*DIRECTIONS*.
Extract, word for word, the listing lines between the one holding "Set buy amount to 10" and the one holding "point(87,782)", inclusive. Leave the pictures out of your answer.

— Start of INPUT MATERIAL —

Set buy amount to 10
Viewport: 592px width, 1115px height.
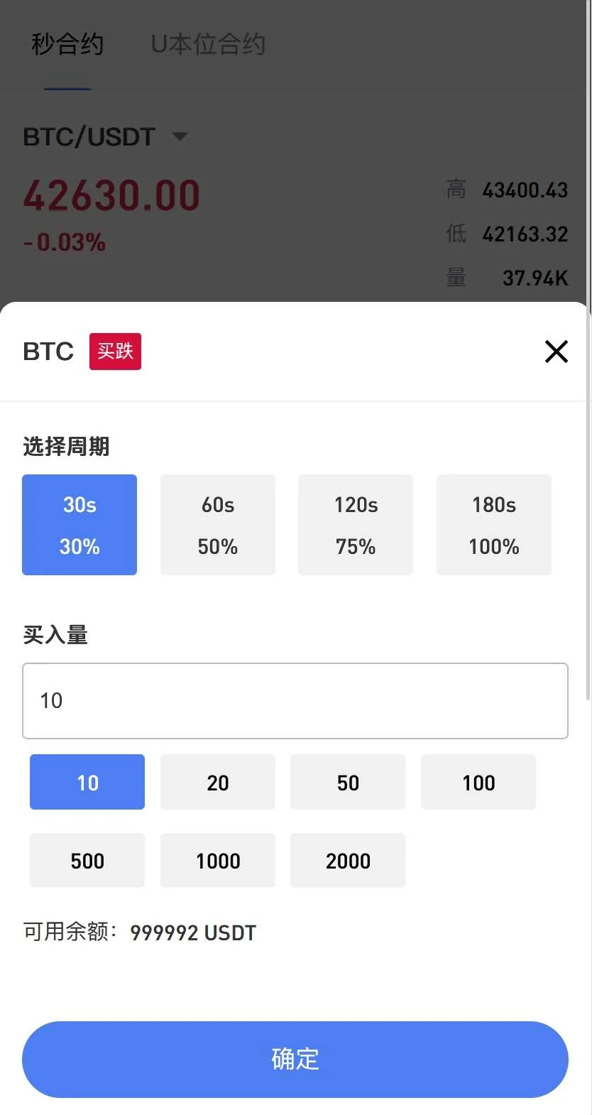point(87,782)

— End of INPUT MATERIAL —
— Start of INPUT MATERIAL —

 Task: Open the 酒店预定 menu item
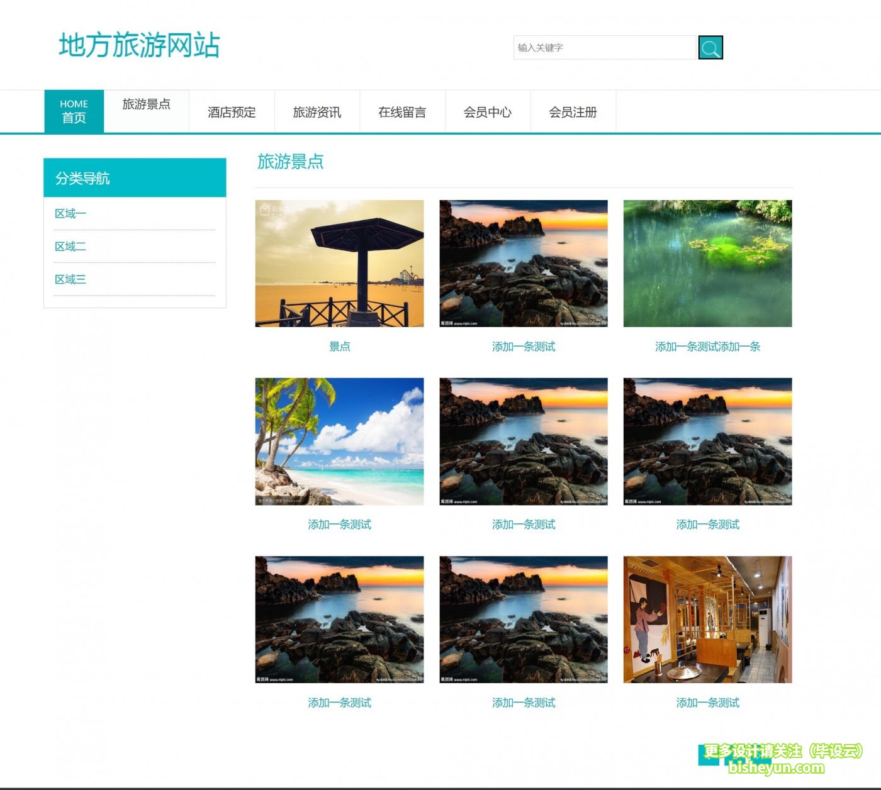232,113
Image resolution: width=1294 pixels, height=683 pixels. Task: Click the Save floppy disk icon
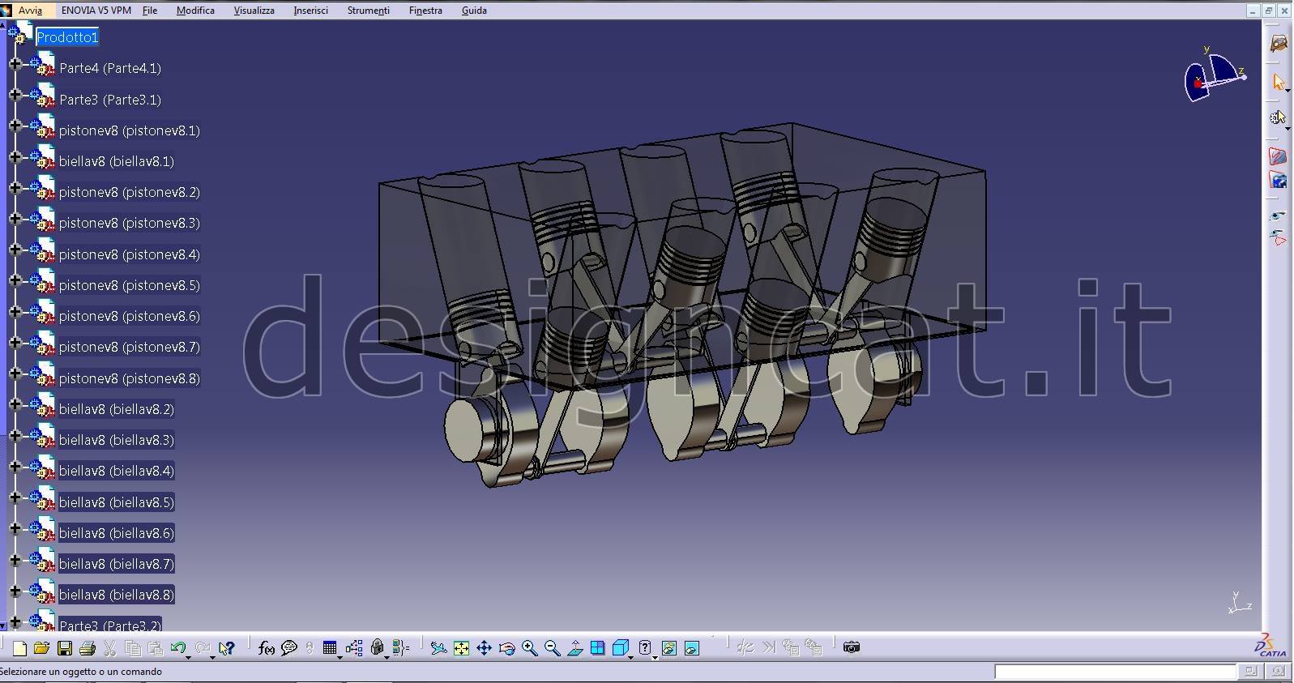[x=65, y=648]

— End of INPUT MATERIAL —

*REPLY TO THE EXERCISE*.
Set buy amount to 10
Viewport: 592px width, 1115px height.
point(87,782)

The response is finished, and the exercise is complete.